Fokus terhadap sesuatu hal adalah salah satu syarat dalam sebuah keberhasilan. Seorang Einstein dapat berhasil menemukan teori Relativitas bukan karena ia murid terpandai waktu itu. Bahkan dikatakan bahwa Ia murid terbodoh. Sampai-sampai dikatakan anjing bodoh oleh gurunya. Namun kini ia mampu menjadi seorang ilmuwan yang terkemuka, dimana banyak ilmunya yang dipakai oleh dunia pendidikan saat ini. Ia dapat berhasil karena ia memfokuskan dirinya hanya kepada riset-riset penelitian. Seorang Bill Gates dapat sukses dalam Microsoft-nya karena ia memfokuskan dirinya pada DOS pada awal karirnya tahun 75-an sampai sekarang. Kini tidak ada yang dapat menyaingi microsoft dalam dunia komputer. Kenapa BMW sukses dalam otomotif? Karena sejak awal ia memfokuskan dirinya pada kendaraan otomotif yang nyaman untuk dikendarai. Karena itu ia dapat sukses sampai saat ini. Sebuah sinar laser yang terfokus, dapat memotong sebuah baja setebal apapun. Namun sinar laser yang tersebar, tidak akan berguna sama sekali. Dalam pertandingan-pertandingan olahragapun demikian. Ketika kita fokus melakukan perlombaan-perlombaan itu maka kemungkinan untuk menang akan lebih besar daripada mereka yang tidak fokus. Itulah mengapa pernah ada pelatih sepak bola tidak memperbolehkan para pemainnya bertemu dengan kekasih mereka beberapa hari sebelum pertandingan. Karena takut pemainnya tidak lagi dapat fokus dalam pertandingan itu.

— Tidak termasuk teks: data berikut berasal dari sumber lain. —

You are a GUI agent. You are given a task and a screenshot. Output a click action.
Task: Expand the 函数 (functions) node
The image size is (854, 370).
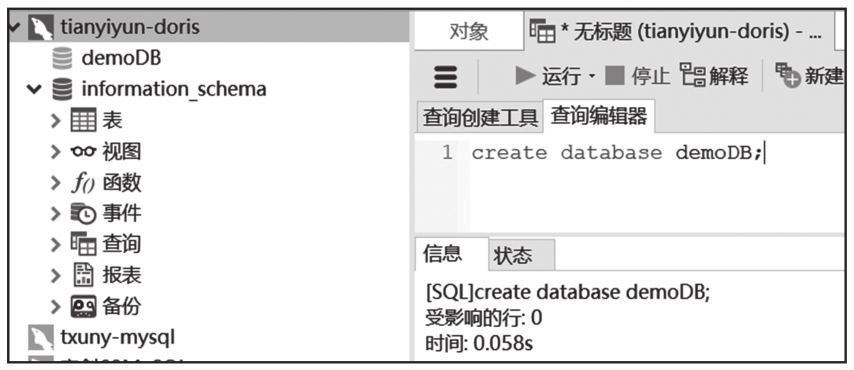[56, 183]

Dari semua contoh yang sudah disebutkan tadi maka jelaslah bahwa pikiran dan hati yang terfokus memiliki kekuatan yang luar biasa. Sebenarnya hal ini juga berlaku kepada setiap anak-anak Tuhan. Seorang anak Tuhan dapat menjadi kuat dan menjadi pemenang jika ia memusatkan pikiran, hati, dan pandangannya kepada sang kepala, yaitu Kristus. Tanpa Kristus kita tidak bisa berbuat apa-apa, sama seperti tubuh yang tanpa kepala tidak bisa berbuat apa-apa.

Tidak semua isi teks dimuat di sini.